Direction and Acceptance
One of the many joys of being a Dom and experiencing the submission of a willing accomplice is the ability to direct the action. I do not mean barking orders or having my way physically with a sub. No, what I am referring to in this instance is the ability to direct her actions upon herself; when she is her own tormentor, ravisher, or enchanter acting solely in response to my thoughts and words. It is a grown-up version of playing the puppeteer, pulling the strings of the marionette. This is not your father’s cheesy puppet show though; no early black and white television Kukla, Fran and Ollie is this. No, this is very real, and highly erotic.
In life, we all want to be the producer, director and leading actor of our own play. If only all the other actors would just do as they were told, would read the script we have written for them, say their lines on cue. If only the scenery were just so, everything would be perfect! We would be completely happy. Trouble is, not only do the other actors in real life not read our lines on cue; they have their own scripts, and their own plays where they are the star. How dare they! So we rail against life and struggle to get everyone in their positions on cue, reciting the lines we have prepared for them. Rarely if ever does it work. If only we possessed the acceptance of a submissive.
In the parallel universe we call D/s, we can actually construct the stage and set, write the script and musical score, and direct the action and dialogue as we so desire. But it takes a willing accomplice, a submissive that shares the same vision and is willing to apply the extreme level of acceptance to our direction that would seemingly serve us all so well in life. In so doing, she fulfills many of her own desires but also her Dom’s wish to exercise absolute control, or at least revel in the illusion of doing so. The curtain goes up, the Dom directs and the sub plays her part.
This is particularly poignant when I direct my Muse to act not upon me but upon herself for better or worse. It is one thing to direct her to please me in some way, but directing her to please or deny herself takes submission to an entirely different level. Not only must she act upon my direction but also must exhibit the will to suffer or revel in the sensations brought by her own hand. Start, stop. Faster, slower. Harder, softer. I command the action and pace, she performs the deed and experiences the consequences, gladly, willingly, and submissively.
This to me is one of the extreme forms of submission and indeed requires a remarkable level of simultaneous self-will and acceptance on the part of a submissive. It is a powerful paradox that she displays; the will to carry out the deed by her own hand and the acceptance to tolerate its effects, all in response to my wishes. Can there be anything more rewarding than this for a Dom? This is not about my physical gratification; this is about extreme mental and emotional gratification.
Sure, every Dom wants to get his rocks off and enjoy the pleasures of the flesh. Who doesn’t? But the real depth, the real joy for me is in the thrill and sense of honor, duty and responsibility I feel when my Muse propels herself into these most submissive moments.
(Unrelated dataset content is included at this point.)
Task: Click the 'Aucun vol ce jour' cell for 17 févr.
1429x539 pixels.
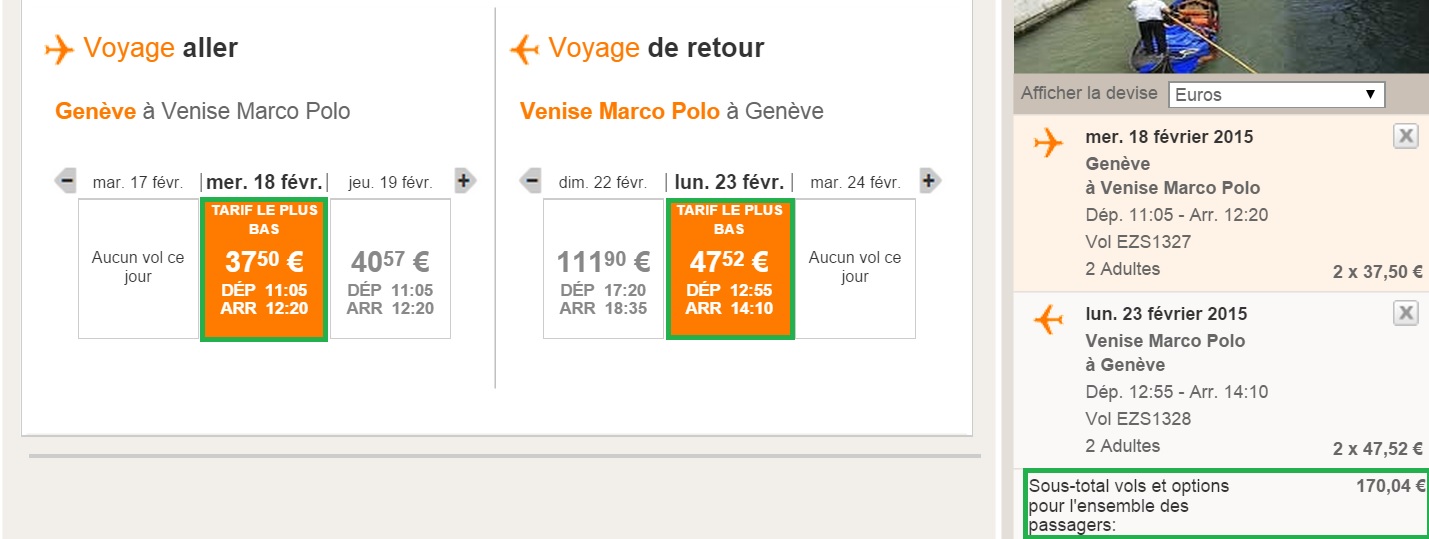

My proverbial living puppet.
But what cannot be sensed and enjoyed from a mere puppet is the very human reaction such experiences bring. The ecstasy and delicious frustration as I command her to please herself, edging or peaking over and over again, permitting unrelenting pleasure while denying desperately sought release. Or conversely the agony and relentless desire for cessation when I direct her to pinch here or squeeze there, harder and harder, as the pain tries desperately to overcome the will. I love to observe the internal struggle played out across her face between self-will and self-preservation whether in pain or pleasure, most likely a mixture of both. This is when I experience her submission in one of its richest and deepest forms. This is when she gives herself to me as no other can or would. This is when I feel a depth of gratitude for her indescribable.
For a brief time, I am actually the director and producer of my own play, yet never the leading actor. That honor has always been, and will always be, reserved for none other than my Muse.